◆ **Data for analysis**
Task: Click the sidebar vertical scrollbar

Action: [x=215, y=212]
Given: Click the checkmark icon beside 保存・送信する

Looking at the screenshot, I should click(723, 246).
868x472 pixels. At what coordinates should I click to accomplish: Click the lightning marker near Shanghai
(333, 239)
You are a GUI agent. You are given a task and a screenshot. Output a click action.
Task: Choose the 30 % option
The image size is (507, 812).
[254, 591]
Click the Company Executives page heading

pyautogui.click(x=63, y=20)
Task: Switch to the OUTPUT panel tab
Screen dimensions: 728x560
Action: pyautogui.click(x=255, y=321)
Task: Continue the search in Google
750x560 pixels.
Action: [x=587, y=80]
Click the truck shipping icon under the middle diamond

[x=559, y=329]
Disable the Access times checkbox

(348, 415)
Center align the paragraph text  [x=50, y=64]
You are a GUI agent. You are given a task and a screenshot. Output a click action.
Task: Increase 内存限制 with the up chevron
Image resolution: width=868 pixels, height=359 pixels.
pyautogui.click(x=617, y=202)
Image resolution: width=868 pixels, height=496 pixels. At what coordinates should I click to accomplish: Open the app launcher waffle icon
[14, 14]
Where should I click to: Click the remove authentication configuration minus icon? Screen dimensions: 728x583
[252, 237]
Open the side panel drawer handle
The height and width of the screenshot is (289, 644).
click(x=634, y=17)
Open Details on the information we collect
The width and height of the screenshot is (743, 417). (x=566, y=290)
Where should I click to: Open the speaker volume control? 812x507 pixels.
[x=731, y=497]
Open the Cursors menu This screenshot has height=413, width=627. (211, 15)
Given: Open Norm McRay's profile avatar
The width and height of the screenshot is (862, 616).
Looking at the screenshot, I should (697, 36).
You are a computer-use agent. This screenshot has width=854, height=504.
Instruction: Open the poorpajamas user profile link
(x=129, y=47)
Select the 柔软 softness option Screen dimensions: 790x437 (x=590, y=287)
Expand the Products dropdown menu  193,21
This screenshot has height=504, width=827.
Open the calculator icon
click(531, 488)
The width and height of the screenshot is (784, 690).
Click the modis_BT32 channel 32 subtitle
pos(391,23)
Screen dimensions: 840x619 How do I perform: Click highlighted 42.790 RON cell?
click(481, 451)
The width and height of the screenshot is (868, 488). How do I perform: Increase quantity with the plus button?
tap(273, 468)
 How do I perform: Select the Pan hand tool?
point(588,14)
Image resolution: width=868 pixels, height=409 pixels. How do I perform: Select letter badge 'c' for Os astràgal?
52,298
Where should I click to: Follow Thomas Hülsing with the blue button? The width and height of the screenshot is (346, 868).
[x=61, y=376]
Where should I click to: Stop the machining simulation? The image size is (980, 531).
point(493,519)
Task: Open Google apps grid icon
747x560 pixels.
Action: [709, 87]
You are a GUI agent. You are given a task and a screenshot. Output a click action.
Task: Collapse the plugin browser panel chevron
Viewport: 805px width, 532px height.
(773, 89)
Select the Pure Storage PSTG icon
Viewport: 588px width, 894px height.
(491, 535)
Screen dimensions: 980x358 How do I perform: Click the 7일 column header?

◆ **Exercise instructions**
The response should consist of all the entries, transcribed exactly.

◆ **Output below**
Task: Click the sidebar vertical scrollbar

Action: [x=215, y=212]
Given: Click the checkmark icon beside 保存・送信する

Looking at the screenshot, I should click(723, 246).
868x472 pixels. At what coordinates should I click to accomplish: Click the lightning marker near Shanghai
(333, 239)
You are a GUI agent. You are given a task and a screenshot. Output a click action.
Task: Choose the 30 % option
The image size is (507, 812).
[254, 591]
Click the Company Executives page heading

pyautogui.click(x=63, y=20)
Task: Switch to the OUTPUT panel tab
Screen dimensions: 728x560
Action: pyautogui.click(x=255, y=321)
Task: Continue the search in Google
750x560 pixels.
Action: [x=587, y=80]
Click the truck shipping icon under the middle diamond

[x=559, y=329]
Disable the Access times checkbox

(348, 415)
Center align the paragraph text  [x=50, y=64]
You are a GUI agent. You are given a task and a screenshot. Output a click action.
Task: Increase 内存限制 with the up chevron
Image resolution: width=868 pixels, height=359 pixels.
pyautogui.click(x=617, y=202)
Image resolution: width=868 pixels, height=496 pixels. At what coordinates should I click to accomplish: Open the app launcher waffle icon
[14, 14]
Where should I click to: Click the remove authentication configuration minus icon? Screen dimensions: 728x583
[252, 237]
Open the side panel drawer handle
The height and width of the screenshot is (289, 644).
click(x=634, y=17)
Open Details on the information we collect
The width and height of the screenshot is (743, 417). (x=566, y=290)
Where should I click to: Open the speaker volume control? 812x507 pixels.
[x=731, y=497]
Open the Cursors menu This screenshot has height=413, width=627. (211, 15)
Given: Open Norm McRay's profile avatar
The width and height of the screenshot is (862, 616).
Looking at the screenshot, I should (697, 36).
You are a computer-use agent. This screenshot has width=854, height=504.
Instruction: Open the poorpajamas user profile link
(x=129, y=47)
Select the 柔软 softness option Screen dimensions: 790x437 (x=590, y=287)
Expand the Products dropdown menu  193,21
This screenshot has height=504, width=827.
Open the calculator icon
click(531, 488)
The width and height of the screenshot is (784, 690).
Click the modis_BT32 channel 32 subtitle
pos(391,23)
Screen dimensions: 840x619 How do I perform: Click highlighted 42.790 RON cell?
click(481, 451)
The width and height of the screenshot is (868, 488). How do I perform: Increase quantity with the plus button?
tap(273, 468)
 How do I perform: Select the Pan hand tool?
point(588,14)
Image resolution: width=868 pixels, height=409 pixels. How do I perform: Select letter badge 'c' for Os astràgal?
52,298
Where should I click to: Follow Thomas Hülsing with the blue button? The width and height of the screenshot is (346, 868).
[x=61, y=376]
Where should I click to: Stop the machining simulation? The image size is (980, 531).
point(493,519)
Task: Open Google apps grid icon
747x560 pixels.
Action: [709, 87]
You are a GUI agent. You are given a task and a screenshot. Output a click action.
Task: Collapse the plugin browser panel chevron
Viewport: 805px width, 532px height.
(773, 89)
Select the Pure Storage PSTG icon
Viewport: 588px width, 894px height.
(491, 535)
Screen dimensions: 980x358 How do I perform: Click the 7일 column header?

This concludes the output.